=== DATA TO EXAMINE ===

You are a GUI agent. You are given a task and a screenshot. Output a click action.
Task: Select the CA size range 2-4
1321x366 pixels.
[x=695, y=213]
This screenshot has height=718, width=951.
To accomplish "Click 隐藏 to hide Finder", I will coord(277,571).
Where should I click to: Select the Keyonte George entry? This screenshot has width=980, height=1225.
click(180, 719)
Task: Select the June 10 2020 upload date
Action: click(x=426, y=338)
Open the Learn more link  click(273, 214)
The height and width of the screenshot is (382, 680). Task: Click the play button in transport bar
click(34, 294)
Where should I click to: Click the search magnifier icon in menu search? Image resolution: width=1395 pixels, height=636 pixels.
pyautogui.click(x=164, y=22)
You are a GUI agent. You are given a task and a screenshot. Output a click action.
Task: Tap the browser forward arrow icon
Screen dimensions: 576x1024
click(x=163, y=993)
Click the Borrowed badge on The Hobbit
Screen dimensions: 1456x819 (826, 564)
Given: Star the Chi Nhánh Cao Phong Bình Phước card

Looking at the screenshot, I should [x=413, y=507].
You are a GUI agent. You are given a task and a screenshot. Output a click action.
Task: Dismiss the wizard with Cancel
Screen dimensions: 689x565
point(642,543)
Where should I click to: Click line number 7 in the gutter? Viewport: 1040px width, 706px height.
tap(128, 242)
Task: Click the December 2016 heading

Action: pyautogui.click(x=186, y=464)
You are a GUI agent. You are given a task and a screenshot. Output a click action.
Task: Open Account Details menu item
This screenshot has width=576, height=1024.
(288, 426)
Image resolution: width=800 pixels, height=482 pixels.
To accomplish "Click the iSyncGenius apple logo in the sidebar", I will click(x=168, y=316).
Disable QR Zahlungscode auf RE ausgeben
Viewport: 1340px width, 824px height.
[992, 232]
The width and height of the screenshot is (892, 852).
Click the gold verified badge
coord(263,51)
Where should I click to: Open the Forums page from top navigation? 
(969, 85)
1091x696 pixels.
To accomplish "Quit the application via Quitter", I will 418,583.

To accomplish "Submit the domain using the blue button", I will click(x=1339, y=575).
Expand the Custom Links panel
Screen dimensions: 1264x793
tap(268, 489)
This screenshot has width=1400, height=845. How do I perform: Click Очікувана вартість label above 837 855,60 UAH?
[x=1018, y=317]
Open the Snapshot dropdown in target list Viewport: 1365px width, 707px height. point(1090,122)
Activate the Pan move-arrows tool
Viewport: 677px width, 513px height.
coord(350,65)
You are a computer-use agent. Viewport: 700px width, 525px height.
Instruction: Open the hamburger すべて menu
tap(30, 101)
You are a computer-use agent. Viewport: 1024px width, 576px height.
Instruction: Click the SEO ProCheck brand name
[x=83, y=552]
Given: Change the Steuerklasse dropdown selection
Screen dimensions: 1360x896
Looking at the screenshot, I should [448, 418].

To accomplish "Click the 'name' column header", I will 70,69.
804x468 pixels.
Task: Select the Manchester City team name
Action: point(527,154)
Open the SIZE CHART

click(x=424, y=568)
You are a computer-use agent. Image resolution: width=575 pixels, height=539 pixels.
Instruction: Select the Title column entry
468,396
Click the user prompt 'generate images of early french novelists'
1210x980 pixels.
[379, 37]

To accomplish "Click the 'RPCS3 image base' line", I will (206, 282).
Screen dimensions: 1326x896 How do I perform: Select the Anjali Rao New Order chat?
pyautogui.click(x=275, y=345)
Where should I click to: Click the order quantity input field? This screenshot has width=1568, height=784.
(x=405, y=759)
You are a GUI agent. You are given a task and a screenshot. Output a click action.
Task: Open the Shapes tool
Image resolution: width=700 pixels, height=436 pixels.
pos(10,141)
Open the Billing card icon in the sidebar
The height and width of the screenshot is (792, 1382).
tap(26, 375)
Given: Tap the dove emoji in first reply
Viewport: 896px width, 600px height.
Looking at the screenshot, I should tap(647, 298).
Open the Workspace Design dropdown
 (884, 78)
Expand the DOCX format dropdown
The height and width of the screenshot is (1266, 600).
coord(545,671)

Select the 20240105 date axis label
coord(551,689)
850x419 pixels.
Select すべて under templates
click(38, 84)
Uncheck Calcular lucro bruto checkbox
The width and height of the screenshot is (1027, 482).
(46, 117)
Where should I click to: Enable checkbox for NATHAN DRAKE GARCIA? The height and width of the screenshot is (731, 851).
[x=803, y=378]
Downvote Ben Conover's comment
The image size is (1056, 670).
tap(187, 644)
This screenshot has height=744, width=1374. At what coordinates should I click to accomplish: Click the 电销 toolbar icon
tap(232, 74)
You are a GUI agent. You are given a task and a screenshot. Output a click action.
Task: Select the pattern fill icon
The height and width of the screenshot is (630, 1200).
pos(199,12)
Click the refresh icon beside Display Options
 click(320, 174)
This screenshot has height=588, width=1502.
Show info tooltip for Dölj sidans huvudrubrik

=== WHAT THIS TASK INVOLVES ===
The exact lines from the one containing "Task: Select the pattern fill icon" through the end of the listing above are the expected output; include nothing else.

=== SOLUTION TO THIS TASK ===
Task: Select the pattern fill icon
The height and width of the screenshot is (630, 1200).
pos(199,12)
Click the refresh icon beside Display Options
 click(320, 174)
This screenshot has height=588, width=1502.
Show info tooltip for Dölj sidans huvudrubrik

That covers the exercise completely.